1. Listen to disk 2, track 12, “Jaya Semara” (Balinese gamelan). Gamelan is best described as

a. a large group of percussion instruments played randomly by a group of musicians
b. an orchestra traditionally consisting of men and women
c. an Indonesian orchestra consisting mainly of percussion instruments played by a large group of musicians in an intricately coordinated way
d. an orchestra that performs and is maintained independent of Balinese society

2. This piece is clearly an example of

a. musical syncretism
b. Santeria
c. the use of metallophones
d. a ritual

3. The types of social institutions usually responsible for preserving and developing music of this type are

a. called sekehe gong
b. virtual music communities
c. family-based ensembles
d. church groups

4. This music tradition is similar to that of the Javanese example (disk 1, track 7) in terms of

a. the fast, energetic style
b. its instrumentation, history and musical principles
c. its dance-party context
d. nothing at all; they are completely unrelated

5. The singing in disk 1, track 8, “Rabbit Dance (opening)” is an example of

a. Native American rock style
b. Native American jazz style
c. singing vocables
d. singing in a foreign language

6. This song (disk 1, track 10, “Dance” by Eagle and Hawk) is an example of

a. singing vocables
b. “crow hop” rhythm
c. a powwow song transformed into modern rock
d. all of the above

7. While this music is recognized as Irish, this artist calls ____________ home (disk 3, track 11, E. Ivers)

a. Germany
b. Japan
c. The United States
d. South Africa

8. _________, a master of musical syncretism, is featured on disk 4, track 7, “Oye Como Va.”

a. Tito Puente
b. Charlie Patton
c. Eileen Ivers
d. Sting


1. What is the difference between a nation-state and a nation? What common feature do nationalist musics share? Discuss contrasting ways in which protest music can be supportive or critical of nationalist ideologies.

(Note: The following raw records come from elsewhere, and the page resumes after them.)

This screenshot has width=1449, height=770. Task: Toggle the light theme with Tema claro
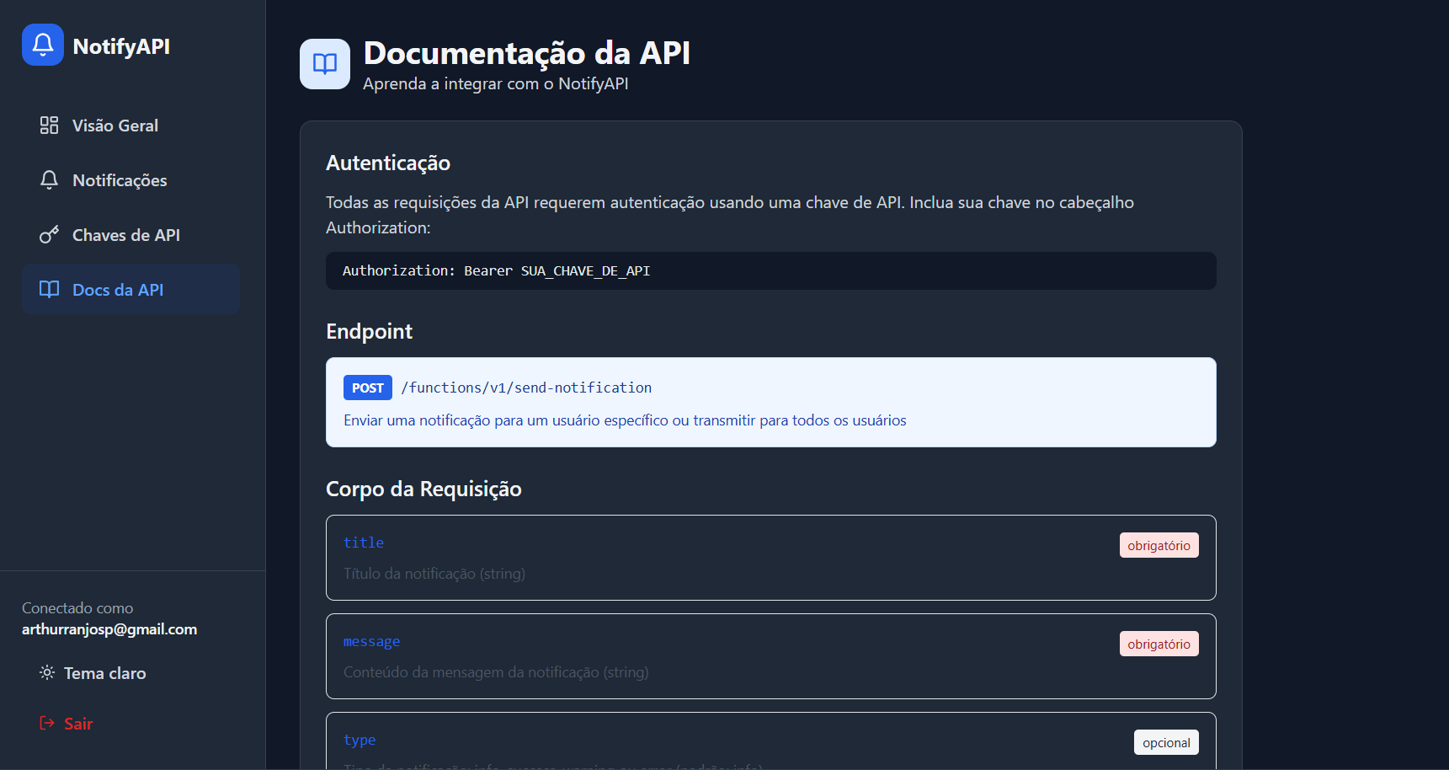point(104,672)
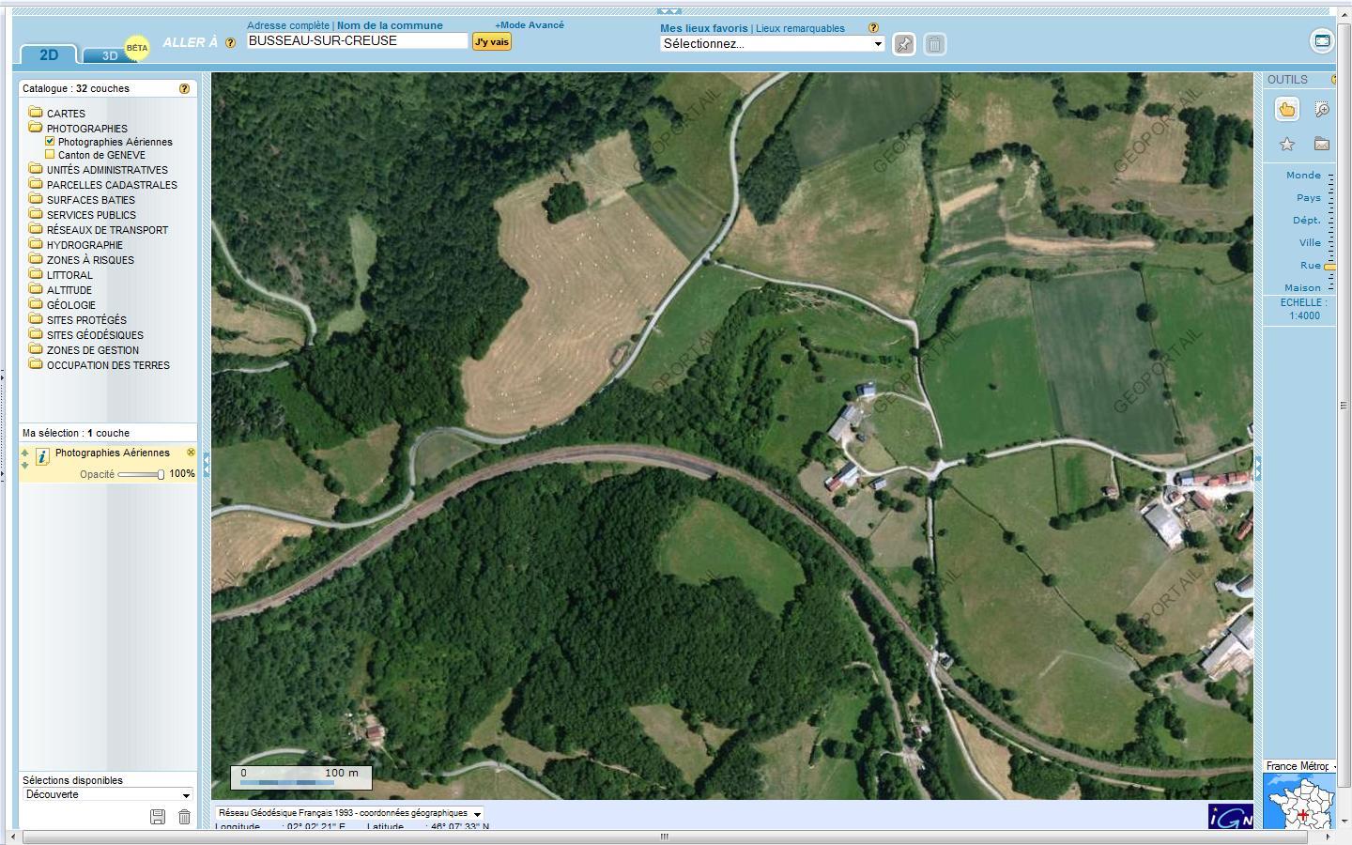Select the pan hand tool
1352x845 pixels.
point(1286,110)
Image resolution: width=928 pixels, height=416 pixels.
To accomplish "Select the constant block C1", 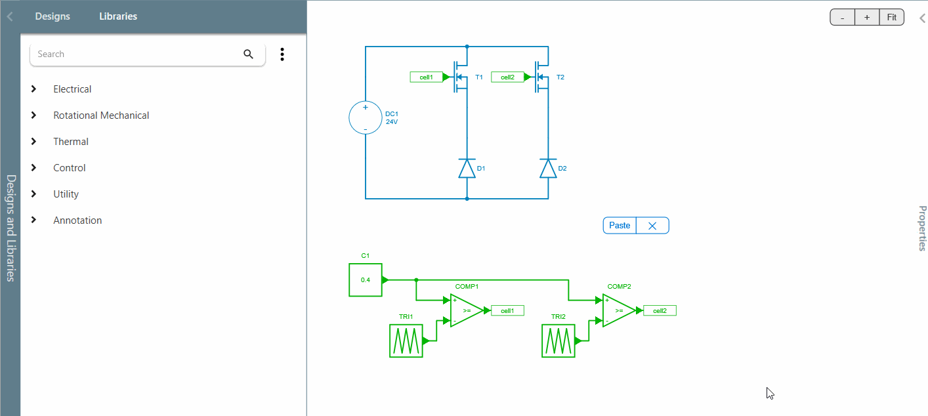I will pos(366,279).
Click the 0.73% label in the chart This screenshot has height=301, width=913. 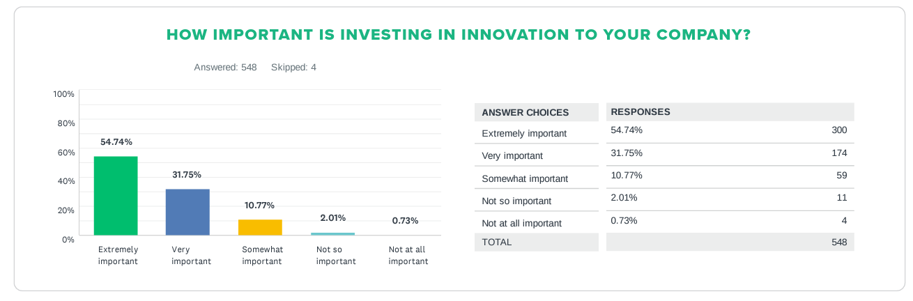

2. How is music an expression of identity? Think of a musician you’re familiar with and describe how that musician uses music to express who they are, what distinguishes them from others, and what communities they represent.

3. How does music (and dance) function in relation to spirituality and transcendence? Explain the spiritual function of music in your own culture and compare it with another culture that has a different approach.

4. Discuss four different processes of musical creation. What makes each approach distinct?

5. What is the difference between “traditional music” as defined by Spiller and “music of tradition” as described in the text? Provide an example of how this new definition can expand our concept of musical and cultural boundaries.